Within the entries below, find each line containing the word "computer" and copy it.

▸ **Stored records**
※

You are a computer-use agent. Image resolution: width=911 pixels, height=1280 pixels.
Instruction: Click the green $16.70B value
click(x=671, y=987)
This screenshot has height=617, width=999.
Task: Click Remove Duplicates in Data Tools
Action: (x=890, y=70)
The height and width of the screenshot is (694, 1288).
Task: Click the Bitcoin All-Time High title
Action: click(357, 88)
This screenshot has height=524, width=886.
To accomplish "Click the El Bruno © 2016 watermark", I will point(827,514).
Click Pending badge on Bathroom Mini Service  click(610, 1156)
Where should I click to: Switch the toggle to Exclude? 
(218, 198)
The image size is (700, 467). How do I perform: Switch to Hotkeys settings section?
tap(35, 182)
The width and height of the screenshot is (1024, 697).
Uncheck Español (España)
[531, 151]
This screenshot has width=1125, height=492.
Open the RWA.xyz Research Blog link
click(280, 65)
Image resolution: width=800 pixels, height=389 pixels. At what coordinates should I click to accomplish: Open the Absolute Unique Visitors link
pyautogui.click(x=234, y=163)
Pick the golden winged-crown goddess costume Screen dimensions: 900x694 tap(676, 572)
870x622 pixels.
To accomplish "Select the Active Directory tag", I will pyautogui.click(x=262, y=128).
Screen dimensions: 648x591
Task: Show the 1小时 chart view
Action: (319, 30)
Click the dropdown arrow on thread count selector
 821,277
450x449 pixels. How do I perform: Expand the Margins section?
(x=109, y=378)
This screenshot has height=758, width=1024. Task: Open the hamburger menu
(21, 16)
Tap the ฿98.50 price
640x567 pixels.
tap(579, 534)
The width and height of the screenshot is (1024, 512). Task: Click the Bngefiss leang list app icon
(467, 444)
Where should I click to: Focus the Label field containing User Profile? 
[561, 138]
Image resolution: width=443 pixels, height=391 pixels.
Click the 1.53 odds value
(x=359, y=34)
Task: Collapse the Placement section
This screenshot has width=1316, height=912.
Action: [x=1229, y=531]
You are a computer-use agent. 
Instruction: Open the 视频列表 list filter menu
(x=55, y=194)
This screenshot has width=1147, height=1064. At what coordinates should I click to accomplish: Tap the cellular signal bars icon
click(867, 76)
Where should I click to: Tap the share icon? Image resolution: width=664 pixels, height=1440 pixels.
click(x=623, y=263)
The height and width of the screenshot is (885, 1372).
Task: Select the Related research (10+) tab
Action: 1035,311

※

▸ **Output of the task**
You are a computer-use agent. Image resolution: width=911 pixels, height=1280 pixels.
You are a computer-use agent. 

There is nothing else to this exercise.